_EXERCISE BRIEF_.
Below are records; count how many of their lines contain the word "button" and give the number alone.

(TASK DATA)

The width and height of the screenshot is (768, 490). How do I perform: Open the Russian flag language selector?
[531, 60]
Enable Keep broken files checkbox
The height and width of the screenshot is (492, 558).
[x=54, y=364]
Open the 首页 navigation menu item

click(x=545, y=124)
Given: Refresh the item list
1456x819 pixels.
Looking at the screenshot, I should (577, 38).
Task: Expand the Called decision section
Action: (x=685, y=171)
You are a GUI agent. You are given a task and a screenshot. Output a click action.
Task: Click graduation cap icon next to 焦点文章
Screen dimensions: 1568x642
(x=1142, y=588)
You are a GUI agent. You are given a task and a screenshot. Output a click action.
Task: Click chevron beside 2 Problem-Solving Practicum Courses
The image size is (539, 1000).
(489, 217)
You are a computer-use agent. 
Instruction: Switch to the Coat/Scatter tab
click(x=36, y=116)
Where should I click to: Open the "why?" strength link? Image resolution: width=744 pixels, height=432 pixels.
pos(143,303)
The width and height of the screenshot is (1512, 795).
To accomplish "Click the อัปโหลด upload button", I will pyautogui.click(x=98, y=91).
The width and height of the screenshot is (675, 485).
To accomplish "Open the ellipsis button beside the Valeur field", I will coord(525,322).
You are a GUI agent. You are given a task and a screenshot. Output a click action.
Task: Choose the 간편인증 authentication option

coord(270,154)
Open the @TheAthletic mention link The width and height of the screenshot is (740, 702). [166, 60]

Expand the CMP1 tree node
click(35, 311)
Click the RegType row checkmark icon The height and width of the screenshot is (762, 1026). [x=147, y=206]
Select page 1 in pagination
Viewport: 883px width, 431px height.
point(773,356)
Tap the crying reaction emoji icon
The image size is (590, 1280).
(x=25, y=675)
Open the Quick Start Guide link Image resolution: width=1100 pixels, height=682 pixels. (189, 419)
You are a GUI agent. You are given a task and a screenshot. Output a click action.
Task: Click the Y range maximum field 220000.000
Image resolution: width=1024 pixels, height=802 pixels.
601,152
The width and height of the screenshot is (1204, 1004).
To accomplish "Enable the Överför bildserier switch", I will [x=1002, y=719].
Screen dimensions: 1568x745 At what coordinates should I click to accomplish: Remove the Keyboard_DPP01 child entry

(End TASK DATA)

_ANSWER AREA_.
2